** condition: NM/EX- (light spine discoloration + 3" top seam split) ** This absolute pearl from David Behrman, an important and beautiful artifact of interactive computer music recorded in 1977 and featuring a primitive microcomputer manipulating and evolving improvised acoustic parts for flute, bassoon and cello. It was conceived and recorded in parallel to the arrival of the first home computers, and is one of the earliest, most subtle and satisfying examples of machine language interacting with acoustic instrumentation you would ever hear.
“On the Other Ocean” is an improvisation by Maggi Payne and Arthur Stidfole centered around six pitches which, when they are played, activate electronic pitch-sensing circuits connected to the ‘interrupt’ line and input ports of a microcomputer, Kim-1. The microcomputer can sense the order and timing in which the six pitches are played and can react by sending harmony-changing messages to two handmade music synthesizers. The relationship between the two musicians and the computer is an interactive one, with the computer changing the electronically-produced harmonies in response to what the musicians play, and the musicians influenced in their improvising by what the computer does. Behrman expands: "When we went into the Mills recording studio that sunny September afternoon with the breeze blowing through the Golden Gate, we had had no previous rehearsal; Maggi Payne and Arthur Stidfole had never performed together; the simple software (typed laboriously by hand in machine language into the tiny hexadecimal keypad of the "Kim 1" microcomputer) had just been completed. I had no idea what would happen. When Maggi and Arthur began spinning off their long, calm phrases I remember being surprised. And I remember catching an expression of what looked like surprise on the countenance of "Blue" Gene Tyranny through the control room window. We did two takes, chose one and that was it."
“Figure in a Clearing”, made a few months before “On the Other Ocean”, was the first piece of Behrman's to use a computer for music. For “Figure”, the Kim-1 ran a program which varied the time intervals between chord changes. The time intervals were modelled on the motion of a satellite in falling elliptical orbit about a planet.

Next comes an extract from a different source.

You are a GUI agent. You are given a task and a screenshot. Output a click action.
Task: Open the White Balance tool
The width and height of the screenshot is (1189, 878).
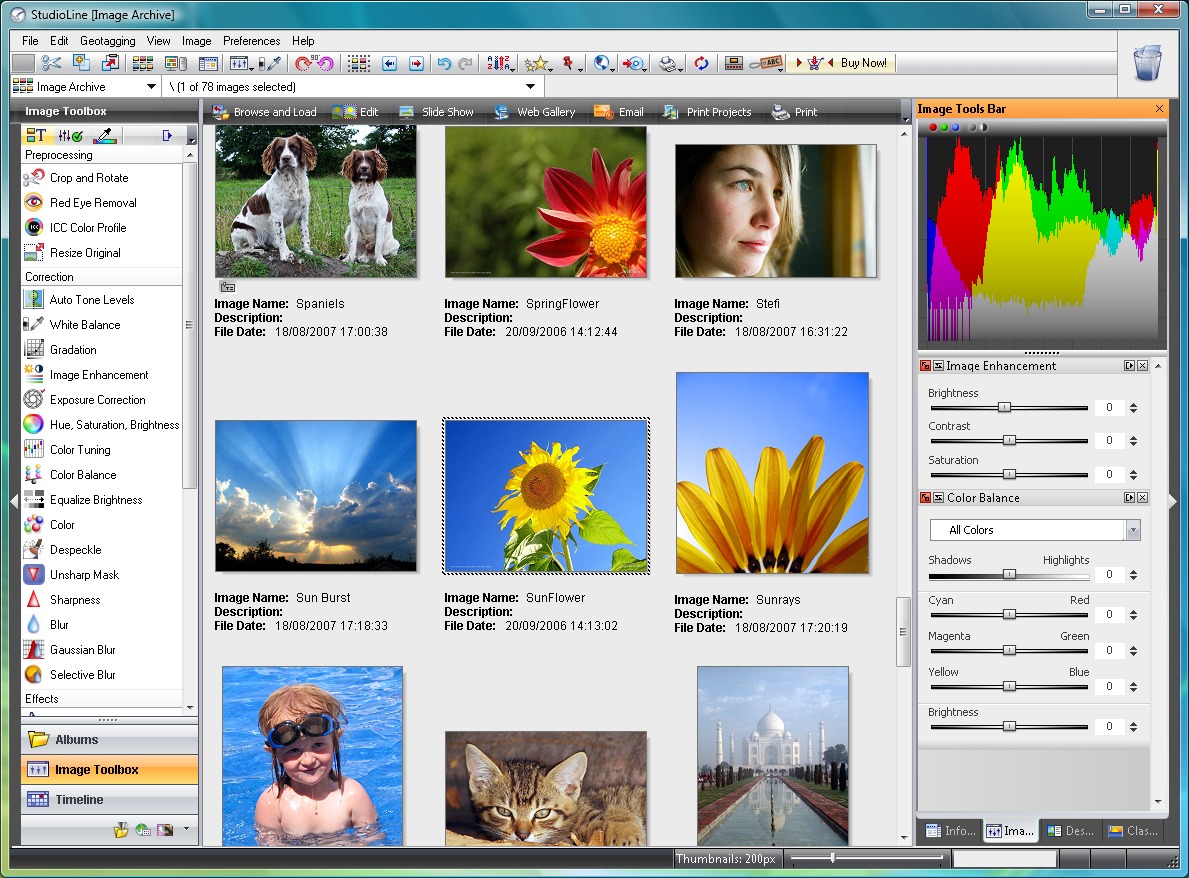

David Gibson's only ‘score’ was a list of 6 pitches to be used in performance, and a request that he not speed up when the computer-controlled rhythm did. The timbral richness and concentrated eloquence of his playing sprang from his own sources. Behrman explains: "It seemed astounding in 1977 that a translucent green circuit board with a tiny brain on it could take a million instructions per second from its little memory and send commands to another device (the home-made music synthesizer) whenever its program asked it to do so. The timbral richness and concentrated eloquence of his playing sprang from his own sources.”